A las nueve en punto estaba ya en Mr Witt. El local estaba repleto de gente. Pude ver al fondo una mesa con micrófonos que habían dispuesto sobre la tarima, en la que estaban sentados Águeda y su editor Ramón. Yo no pude sentarme así que me coloqué de pie detrás de una columna. Empezó el acto con la introducción del editor. Habló fundamentalmente  de la calidad de su obra y de los proyectos de futuro. Era un tipo agradable, hablaba despacio pero sin pausa, con un discurso elegante y hondo. Como una soleá por bulerías. Acto seguido  le llegó el turno a la escritora, o sea, a mi amiga. Entró rápida, como es ella; los años le habían dado todavía más rapidez, más seguridad. Estuvo más que correcta, fue original, culta y nada pretenciosa. La gente estaba entusiasmada, y yo también, lo confieso.  Luego llegó el turno de las preguntas. Le preguntaron por el título. Y lo explico, lo explicó muy bien, salvo que en esa explicación no estaba yo. Me fui antes de que acabara el evento. Compré su libro en un puestecito que pusieron al efecto en el propio café y no esperé al final de la presentación  ni quise que me lo firmara.

Ya en casa, lo hojee. Constaba de unos veinte cuentos. Me llamó la atención algunos títulos: “El infinito y el baño” “La tortuga, Zenón y Gladiator”, y sobre todo el último: “Faralay a la Nivolosa” y su dedicatoria que decía, “con un beso”. Inmediatamente lo leí. Era yo en mis clases de flamenco. ¿Cómo es posible que lo supiera? Salíamos retratados todos, el maestro, los guitarristas,  los alumnos, la camarera del bar, yo con mis indecisiones...

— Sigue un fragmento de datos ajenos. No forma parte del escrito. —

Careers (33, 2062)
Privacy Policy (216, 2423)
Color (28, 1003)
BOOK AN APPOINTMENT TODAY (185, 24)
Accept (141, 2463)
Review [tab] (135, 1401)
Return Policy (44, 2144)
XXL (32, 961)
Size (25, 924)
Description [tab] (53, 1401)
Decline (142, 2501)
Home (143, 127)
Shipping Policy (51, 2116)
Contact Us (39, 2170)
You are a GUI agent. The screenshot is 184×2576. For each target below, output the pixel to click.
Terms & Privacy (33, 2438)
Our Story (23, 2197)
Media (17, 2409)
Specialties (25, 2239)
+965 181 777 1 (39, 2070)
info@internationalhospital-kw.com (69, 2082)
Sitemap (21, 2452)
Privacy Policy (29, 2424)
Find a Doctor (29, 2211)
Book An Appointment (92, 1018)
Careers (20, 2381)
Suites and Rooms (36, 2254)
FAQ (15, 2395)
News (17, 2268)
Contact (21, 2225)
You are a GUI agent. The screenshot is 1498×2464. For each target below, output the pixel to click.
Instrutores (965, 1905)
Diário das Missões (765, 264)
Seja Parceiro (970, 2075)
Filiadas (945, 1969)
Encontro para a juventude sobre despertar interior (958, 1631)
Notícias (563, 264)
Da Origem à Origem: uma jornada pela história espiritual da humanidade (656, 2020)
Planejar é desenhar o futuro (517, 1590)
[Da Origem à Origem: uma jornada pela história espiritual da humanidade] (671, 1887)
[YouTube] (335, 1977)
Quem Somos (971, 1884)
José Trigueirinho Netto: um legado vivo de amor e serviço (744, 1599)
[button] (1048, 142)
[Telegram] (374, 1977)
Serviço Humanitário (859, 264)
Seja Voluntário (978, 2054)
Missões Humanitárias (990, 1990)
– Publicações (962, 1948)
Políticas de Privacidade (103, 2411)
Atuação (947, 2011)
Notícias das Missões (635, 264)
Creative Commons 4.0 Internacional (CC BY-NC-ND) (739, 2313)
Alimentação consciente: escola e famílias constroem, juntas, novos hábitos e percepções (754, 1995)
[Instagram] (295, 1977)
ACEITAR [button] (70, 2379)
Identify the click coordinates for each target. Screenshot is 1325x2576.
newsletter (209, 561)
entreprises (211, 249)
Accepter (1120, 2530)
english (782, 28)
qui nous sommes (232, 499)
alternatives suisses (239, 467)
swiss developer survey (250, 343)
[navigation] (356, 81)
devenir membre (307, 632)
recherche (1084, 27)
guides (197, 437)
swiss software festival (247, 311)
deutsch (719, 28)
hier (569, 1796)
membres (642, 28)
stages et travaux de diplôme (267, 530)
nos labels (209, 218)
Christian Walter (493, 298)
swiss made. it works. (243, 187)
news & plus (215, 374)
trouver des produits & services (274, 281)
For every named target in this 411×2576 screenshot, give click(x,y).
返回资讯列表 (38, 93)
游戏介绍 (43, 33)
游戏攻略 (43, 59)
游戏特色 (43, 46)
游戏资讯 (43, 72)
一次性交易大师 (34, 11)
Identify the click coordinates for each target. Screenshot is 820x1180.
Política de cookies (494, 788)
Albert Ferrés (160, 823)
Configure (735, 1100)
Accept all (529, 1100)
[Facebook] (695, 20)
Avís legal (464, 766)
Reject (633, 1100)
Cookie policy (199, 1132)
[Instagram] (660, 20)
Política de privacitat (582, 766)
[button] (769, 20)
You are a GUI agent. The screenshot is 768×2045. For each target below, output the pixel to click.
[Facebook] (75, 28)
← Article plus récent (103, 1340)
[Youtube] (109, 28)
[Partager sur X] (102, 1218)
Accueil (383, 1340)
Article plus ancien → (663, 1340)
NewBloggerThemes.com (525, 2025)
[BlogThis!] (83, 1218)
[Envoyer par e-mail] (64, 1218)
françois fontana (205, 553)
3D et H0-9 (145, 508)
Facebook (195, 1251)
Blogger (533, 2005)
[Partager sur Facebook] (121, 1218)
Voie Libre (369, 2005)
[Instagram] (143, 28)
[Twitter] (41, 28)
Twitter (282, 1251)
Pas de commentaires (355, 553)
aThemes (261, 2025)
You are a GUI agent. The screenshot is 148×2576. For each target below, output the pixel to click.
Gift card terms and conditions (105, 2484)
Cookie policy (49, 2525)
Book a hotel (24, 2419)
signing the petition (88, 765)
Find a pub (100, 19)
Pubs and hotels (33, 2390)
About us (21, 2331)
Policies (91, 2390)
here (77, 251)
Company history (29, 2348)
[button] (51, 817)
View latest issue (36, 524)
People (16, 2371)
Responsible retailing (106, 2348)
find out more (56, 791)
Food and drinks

No podía creerlo. De pronto, me parecía que el destino era un dron que me sobrevolaba. Que hay que creer en el destino. ¿Acaso no constituye un acto de soberbia por nuestra parte negar el destino, convertirnos, pues, en acérrimos partidarios del azar?  Que el azar, el destino y el carácter son precisamente las claves que determinan mi historia con Águeda. Pues así lo afirmaba Dilthey “la vida es una extraña mezcla de azar, destino y carácter”.